The reason for it is simple. Turkey’s recognition of Cyprus will entail the recognition of two different sovereignties over the same territory, that is to say over the north of Cyprus. No country would put itself in such an irrational situation. Furthermore, no government in Turkey can sell such a move to the public opinion.
Therefore, it is not realistic to expect Turkey to recognize Cyprus, before a comprehensive solution is found. This is not an excuse invented by Turkey in order to justify its unwillingness. It was the EU itself that told Turkey the Annan Plan was the best possible solution to the Cyprus problem and that invited Turkey for this reason to encourage Turkish Cypriots to vote in favour of the Annan Plan. The majority of the public opinion in the mainland Turkey was against the Annan Plan. Despite this, the political leadership in Turkey took a risk and decided to encourage the Turkish Cypriots to follow the advice of the EU. The Turkish Cypriots voted in favour of the Annan Plan as a result of this encouragement. The Greek Cypriots voted against the Annan Plan. At the end, the Greek Cypriots were admitted to the EU. The Turkish Cypriots who followed the EU advice, instead of a reward, were left out of the EU. This is an episode that could be taught in the universities as an excellent example of unethical attitude in international relations.

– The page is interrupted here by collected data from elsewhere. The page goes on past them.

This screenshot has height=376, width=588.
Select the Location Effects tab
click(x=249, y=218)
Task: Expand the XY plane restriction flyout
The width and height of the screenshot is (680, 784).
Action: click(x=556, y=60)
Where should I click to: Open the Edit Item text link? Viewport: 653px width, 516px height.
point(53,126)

The Annan Plan was providing for the accession of a “re-united Cyprus” to the EU. The EU chose to turn a blind eye to this fact by admitting a Cyprus that was not yet “re-united”. It will not be fair to ask Turkey to pay the bill for this fait accompli. I presume that the EU is aware of the mistake that it has committed by admitting Cyprus before the Cyprus question was solved. Turkey believes that it is now the turn of the Greek Cypriot side to reciprocate the positive move that the Turkish Cypriots made by voting in favour of the Annan Plan.
On the question of opening the harbours, Turkey said that it would be willing to do so if the Greek Cypriots agree to the opening of the Turkish Cypriot harbours to the international traffic at the same time. The Greek Cypriot side did not yet respond to this constructive proposal.

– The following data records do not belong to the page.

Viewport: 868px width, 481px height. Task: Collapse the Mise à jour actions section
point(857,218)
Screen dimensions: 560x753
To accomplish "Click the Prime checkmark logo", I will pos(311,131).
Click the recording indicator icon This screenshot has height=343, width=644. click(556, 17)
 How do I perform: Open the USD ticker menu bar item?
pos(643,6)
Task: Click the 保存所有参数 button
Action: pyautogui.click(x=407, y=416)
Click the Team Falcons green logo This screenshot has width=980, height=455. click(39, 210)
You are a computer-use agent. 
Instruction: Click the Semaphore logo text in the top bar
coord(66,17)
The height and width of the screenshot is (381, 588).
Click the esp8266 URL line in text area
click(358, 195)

The accession negotiations will start most probably with the first screened chapters such as Science and Research or Education and Culture. Can Mr. Papadopulos go in the intergovernmental conference as far as blocking the start of accession negotiations with Turkey? It is less likely that he attempts to do so in such uncontroversial chapters. He may prefer to hold his cards for the opening of chapters like Free Movement of Goods or Right of Establishment and Freedom to Provide Services, because these chapters could be more directly related to the question of the opening of the Turkish harbours and airports to the Greek Cypriot ships and aircraft. If he blocks the start of the negotiations, he will also have to explain why he did not agree to the opening of the Turkish Cypriot harbours to the international traffic. Papadopulos may also know that the main loser will be the Greek Cypriots in case the accession negotiations with Turkey fail for one reason or another.